Onze jogadores fora. Esse número, isolado, já diz bastante. Mas o que torna a situação do Palmeiras ainda mais reveladora é o motivo por trás de cada ausência, e o que isso significa para um clube que chegou onde chegou.
Amanhã, às 16h, o Verdão recebe a Chapecoense no Nubank Parque (antigo Allianz) com um elenco que Abel Ferreira precisou montar quase do zero. Sete convocados por suas seleções, três suspensos e um jogador em recuperação de lesão. Onze baixas num único jogo.
Não é colapso. É o preço de ser grande.
Os sete que estão no mundo

A lista de convocados diz muito sobre o nível do elenco palmeirense. Flaco López defende a Argentina. Jhon Arias está com a Colômbia. Gustavo Gómez, Mauricio e Ramón Sosa representam o Paraguai. Emiliano Martínez e Piquerez (se recuperando de lesão) estão a serviço do Uruguai.
Dessa forma, sete jogadores em sete seleções diferentes, espalhados por compromissos que o clube não controla e não pode questionar.
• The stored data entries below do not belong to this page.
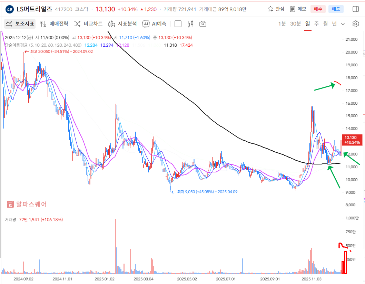
Task: Toggle the right side panel layout
Action: pyautogui.click(x=355, y=9)
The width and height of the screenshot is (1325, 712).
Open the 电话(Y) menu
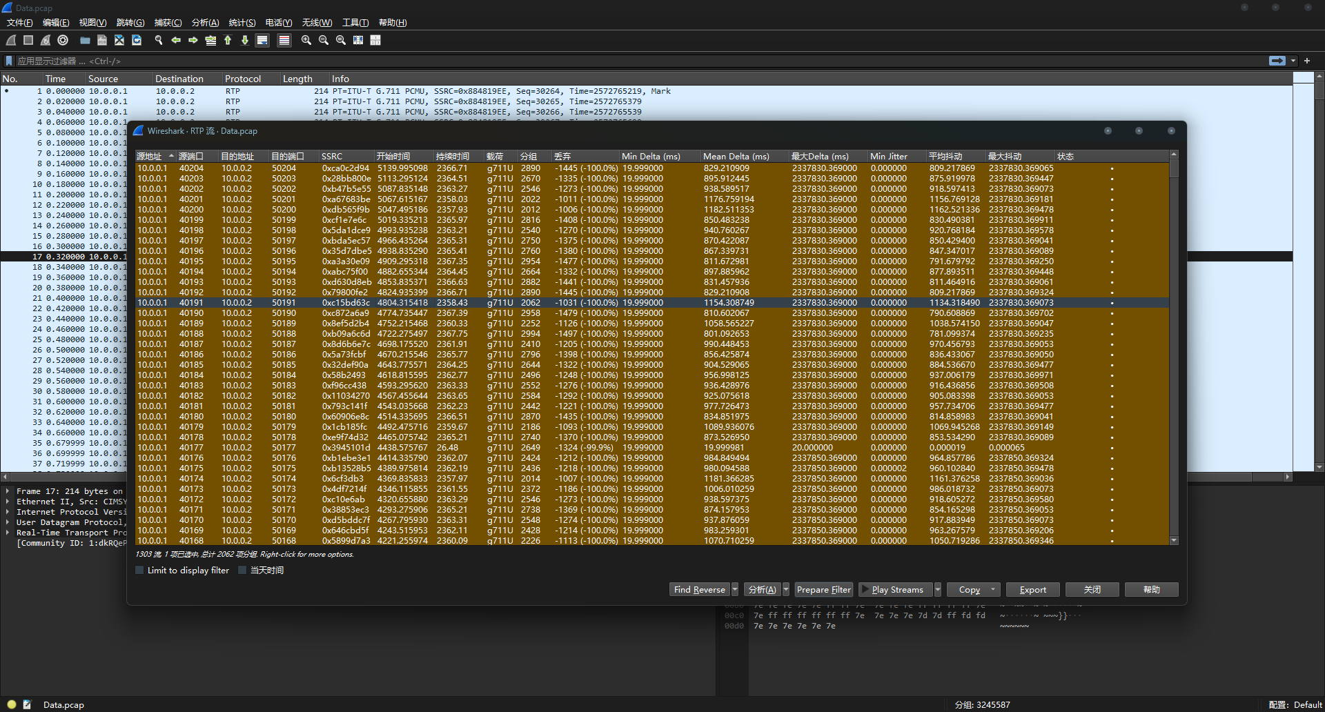coord(278,23)
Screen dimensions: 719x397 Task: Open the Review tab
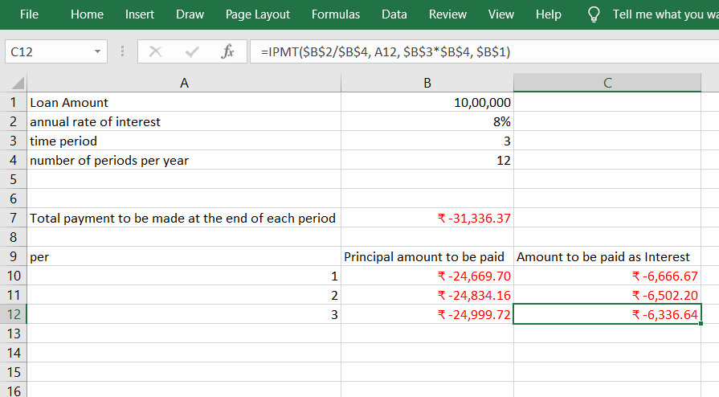coord(447,14)
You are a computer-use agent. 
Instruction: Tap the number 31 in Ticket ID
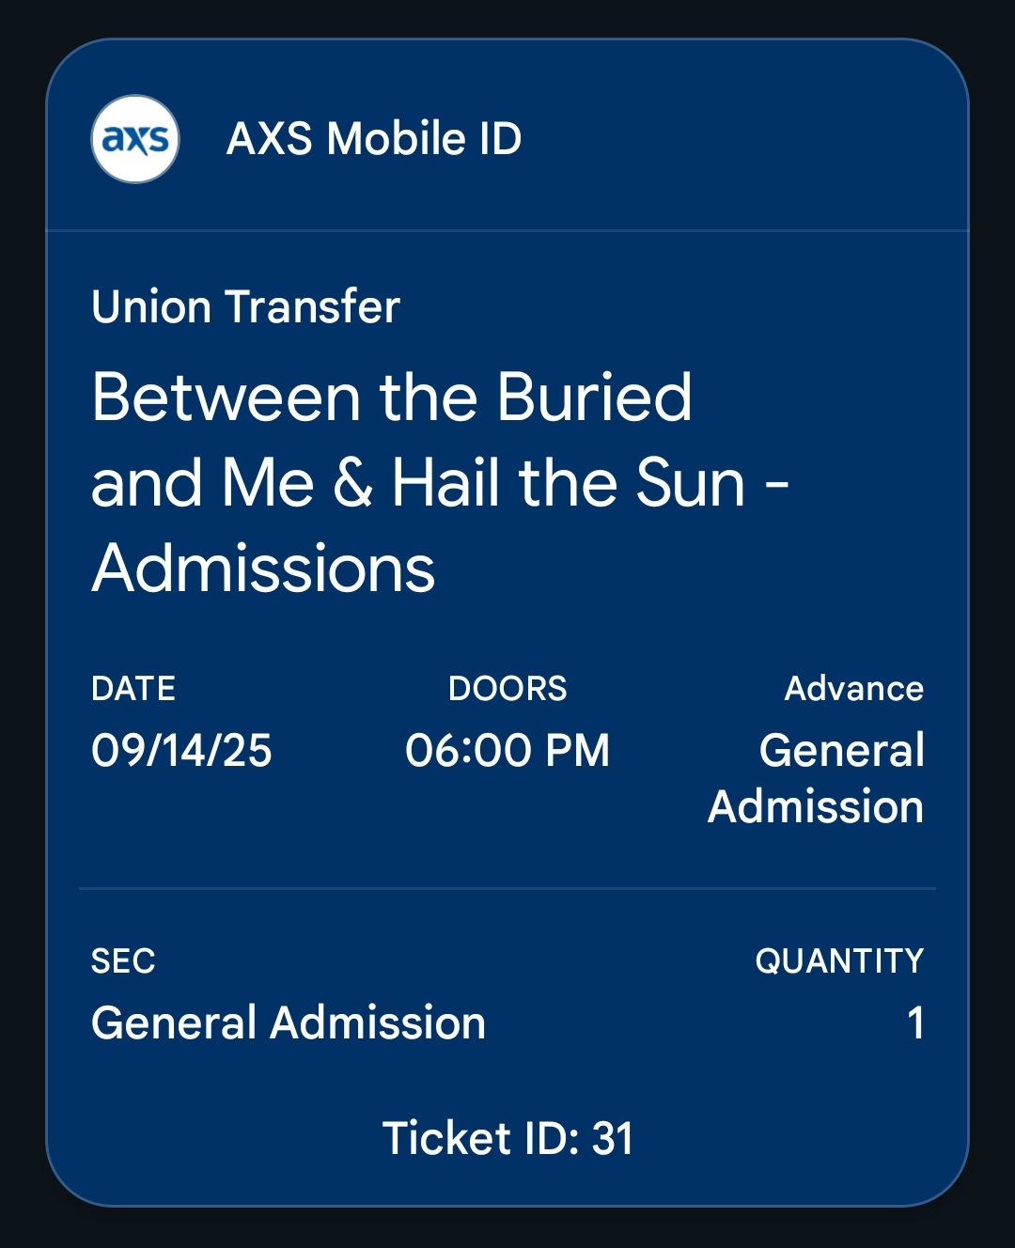pos(612,1138)
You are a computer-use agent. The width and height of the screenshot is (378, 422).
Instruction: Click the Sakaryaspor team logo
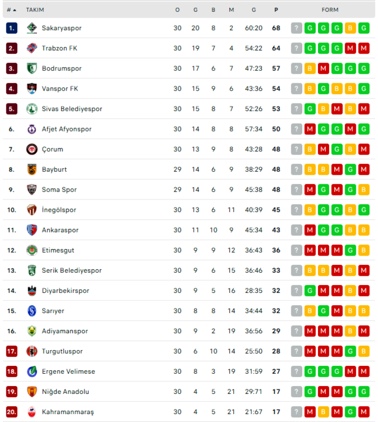32,28
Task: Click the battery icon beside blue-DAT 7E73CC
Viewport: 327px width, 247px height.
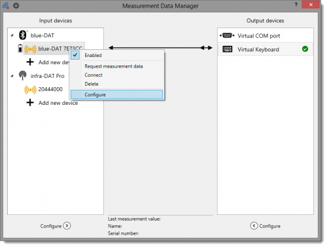Action: (x=20, y=48)
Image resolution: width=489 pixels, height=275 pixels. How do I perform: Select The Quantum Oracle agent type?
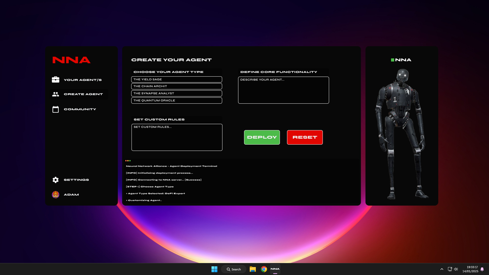tap(177, 101)
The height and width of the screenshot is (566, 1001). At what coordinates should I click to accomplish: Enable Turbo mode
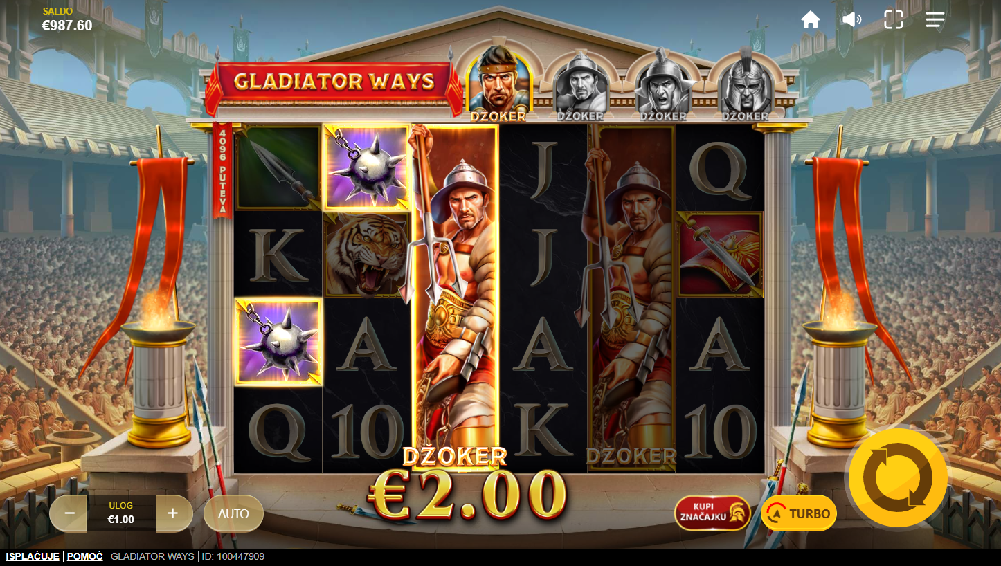[x=799, y=513]
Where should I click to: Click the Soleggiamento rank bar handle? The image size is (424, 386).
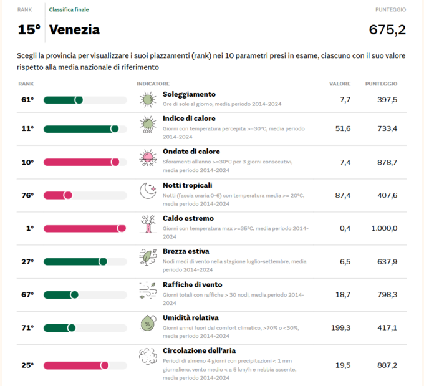coord(79,100)
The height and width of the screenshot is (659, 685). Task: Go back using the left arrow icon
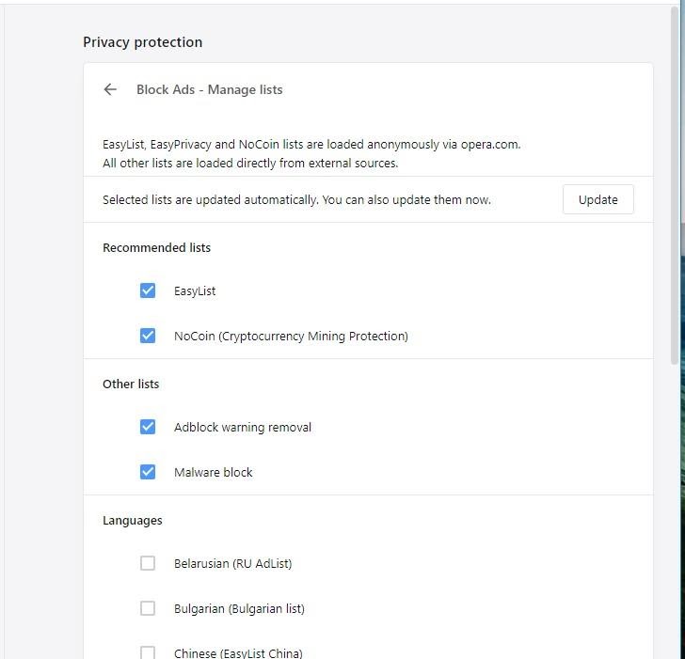point(110,89)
Nenhum time chega a esse volume de convocados por acidente, é resultado de anos construindo um elenco com qualidade internacional real.
O problema é que a data FIFA não escolhe hora. E o Brasileirão não para.
Os três que cumprem suspensão
Carlos Miguel, Andreas Pereira e Giay chegam à lista por outro caminho: disciplinar. Os três cumprem suspensão e ficam fora do jogo contra a Chapecoense.
Andreas Pereira, em especial, é uma ausência que pesa. O meia é peça central no esquema de Abel, responsável por parte importante da criação do time. Sem ele, o Palmeiras perde fluidez no meio e precisa encontrar outro caminho para chegar ao ataque.
Carlos Miguel e Giay também deixam lacunas, o goleiro titular e um jogador de frente que vinha ganhando espaço. Três suspensões simultâneas, somadas às sete convocações, transformam o jogo de amanhã num desafio de gestão tanto quanto de futebol.
Vitor Roque fora por lesão

O décimo primeiro nome da lista chega por um motivo diferente. Vitor Roque segue em recuperação de lesão e não estará disponível. O atacante, que veio com expectativa alta e ainda busca consistência no clube, perde mais um jogo num processo que já se arrasta.
Para Abel, a ausência de Vitor Roque fecha mais uma opção ofensiva num dia em que as alternativas já são escassas.
O que Abel tem para trabalhar

Com tantos fora, o Palmeiras que entra em campo amanhã vai ser diferente do que Abel prefere escalar. Isso não é necessariamente catastrófico, o elenco tem profundidade, mas exige que jogadores menos rodados assumam responsabilidade num jogo que, no papel, o Verdão precisa vencer.
Sendo assim, a Chapecoense não é a adversária que o Palmeiras possa subestimar nesse contexto. Um time com menos pressão, jogando contra um Verdão incompleto, tem condições reais de complicar. Esse adversário é inconfortável exatamente porque não tem nada a perder.
Na leitura do Moon BH, o jogo de amanhã vai revelar algo importante: o quanto o elenco palmeirense consegue manter padrão sem seus titulares. Abel vem construindo um grupo com camadas, mas a prova real sempre aparece quando os melhores não estão.
O paradoxo que ninguém reclama em voz alta
Ter sete jogadores convocados é motivo de orgulho. É sinal de que o Palmeiras formou, contratou ou desenvolveu atletas bons o suficiente para defender suas seleções. Poucos clubes no Brasil chegam a esse número numa única data FIFA.
Mas orgulho não entra em campo. E o Brasileirão pontua da mesma forma independente de quantos titulares estão disponíveis.
Esse é o dilema silencioso dos grandes clubes: quanto mais crescem, mais cedem. E o calendário não tem piedade.
Amanhã, às 16h, no Nubank Parque, Abel Ferreira vai precisar de respostas de quem raramente é perguntado. Às vezes, é nesses jogos que surgem as surpresas mais interessantes da temporada.